To report the safety and efficacy of the transurethral needle ablation (TUNA) procedure for the treatment of clinical benign prostatic hyperplasia (BPH).

METHODS

One hundred thirty patients with BPH were enrolled in two identical protocols and treated by the TUNA procedure. Entry criteria included an American Urological Association symptom index (AUA SI) of 13 points or higher and a peak flow rate of 12 mL/s or less. Patients were followed up for 12 months. Efficacy parameters included the AUA SI, AUA problem index, BPH impact index (BPH II), quality of life (QOL) score, and peak flow rate. At each visit, side effects were elicited. Follow-up data are available for 93 patients at 12 months. All patients were given intraurethral lidocaine augmented by oral and/or parenteral sedation. No patient received spinal or general anesthesia.

RESULTS

All patients tolerated the procedure well, and there were no deaths. Forty-one percent of patients (n = 53) had a catheter placed immediately after the procedure. At 12 months, the AUA SI had decreased from 23.7 to 11.9 (P < 0.0001) and the BPH II from 7.5 to 2.5 (P < 0.0001), whereas the peak flow rate had increased from 8.7 to 14.6 mL/s (P < 0.0001). Irritative voiding symptoms were noted in 20 patients (16%) at some point during follow-up.
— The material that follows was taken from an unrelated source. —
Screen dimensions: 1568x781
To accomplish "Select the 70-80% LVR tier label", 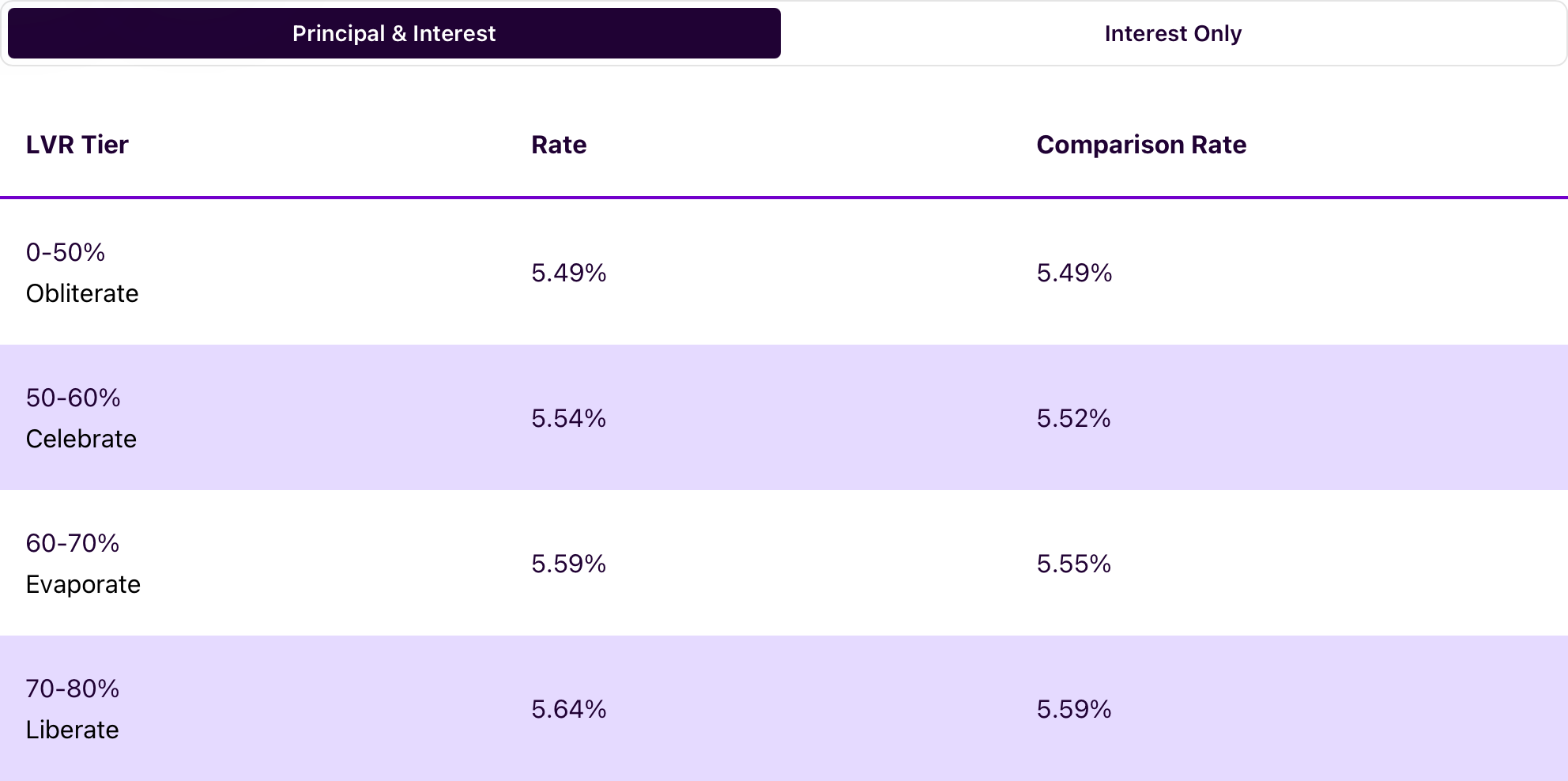I will point(73,689).
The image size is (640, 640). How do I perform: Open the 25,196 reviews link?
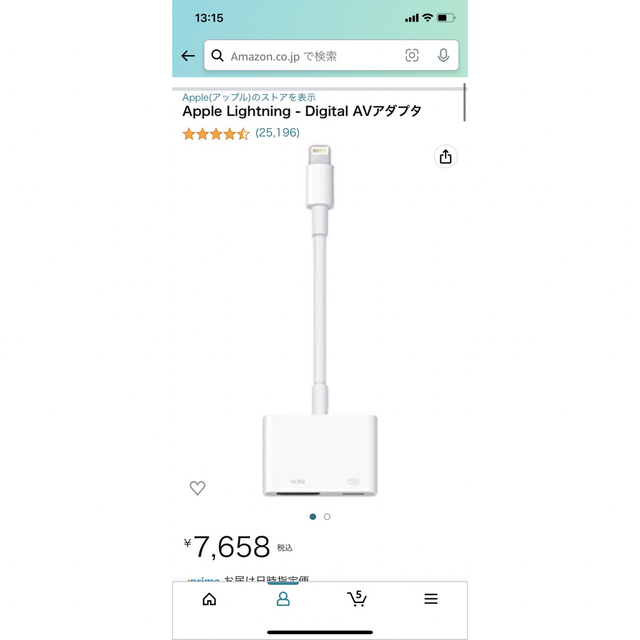coord(278,133)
Two patients reported erectile dysfunction, and 1 reported retrograde ejaculation.

CONCLUSIONS

In this prospective study of 130 patients with clinical BPH and lower urinary tract symptoms, TUNA provided substantive and lasting improvement according to AUA SI, BPH II, and QOL scores as well as peak flow rate over 1 year. The TUNA procedure was well tolerated, with few major side effects and complications noted. Longer follow-up is needed to document the maintenance of clinical benefit beyond 12 months.